At work on my coffee break so no time for a detailed post

DEO has put out an RNS this afternoon - see http://www.investegate.co.uk/Article.aspx?id=201106301400014775J

"The Perth Licence co-venturers in Block 15/21a, DEO Petroleum UK Limited, Faroe Petroleum UK Limited, Maersk Oil UK Limited and Atlantic Petroleum UK Limited (together the "Perth Group") are pleased to announce that they have reached commercial agreement with the Block 15/21g co-venturers, EnCore Oil plc, Nautical Petroleum plc and Serica Energy (UK) Limited (together the "15/21g Group"), on the amalgamation of a sub area of 15/21a with Block 15/21g to create a single conjoined area (the "Amalgamated Area"). ...."

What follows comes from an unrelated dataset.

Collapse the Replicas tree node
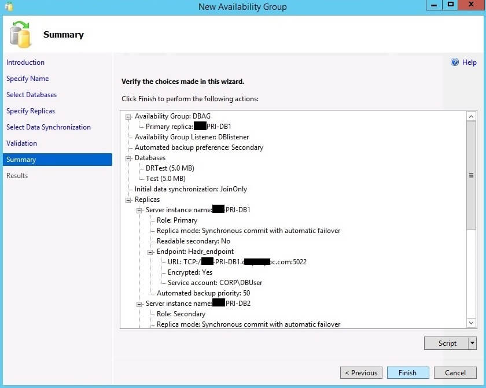 (128, 199)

DEO has 12.62% of the new amalgamated block

"....The parties have also confirmed a firm well commitment to DECC on the Spaniards prospect to assess whether it is a continuation of the updip Gamma discovery which flowed at 2,660 bopd from the Upper Jurassic Galley sands. The Spaniards well is expected to be drilled in the second half of 2012 and will satisfy the licence and fallow commitments. The Spaniards well is to be funded 100% by the 15/21g Group on a dry hole basis. It is agreed that the costs of any second well will be borne 42.8% by the Perth Group and 57.2% by the 15/21g Group again on a dry hole basis...."

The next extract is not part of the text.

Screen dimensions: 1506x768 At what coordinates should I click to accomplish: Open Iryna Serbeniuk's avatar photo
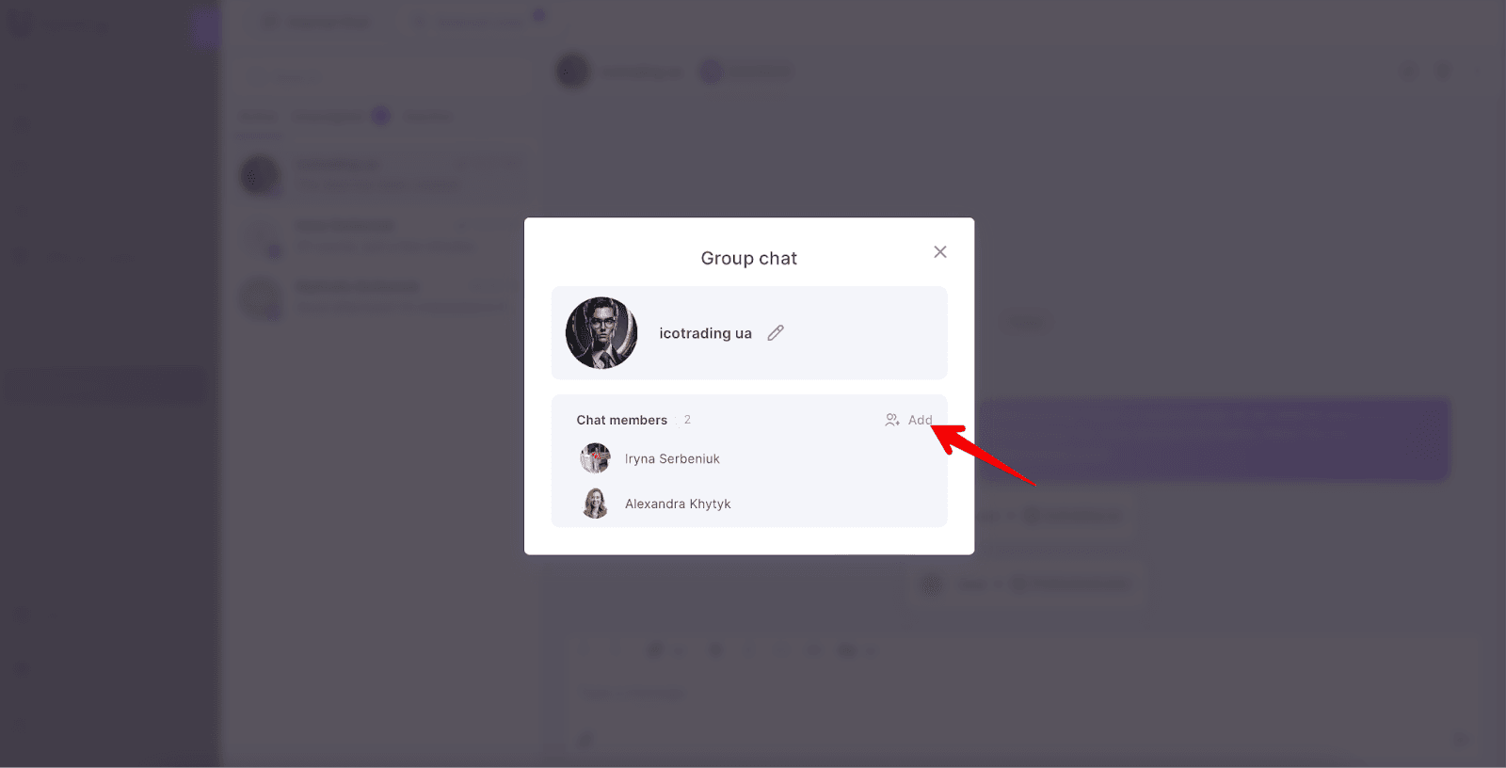[x=595, y=458]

That means that DEO get exposure to the first drilling at zero cost to them. The well is to be drilled in 2012

It doesn't say so, but I'm guessing that if oil is discovered it will be exported via the hub that DEO are establishing at Perth. That will

a) generate tariff income from partners
b) reduce the unit costs for Perth production

This is all good news. It lends weight to the view I expressed yesterday that the valuation of DEO presents lots of opportunities for incremental value to be generated over and above Perth core.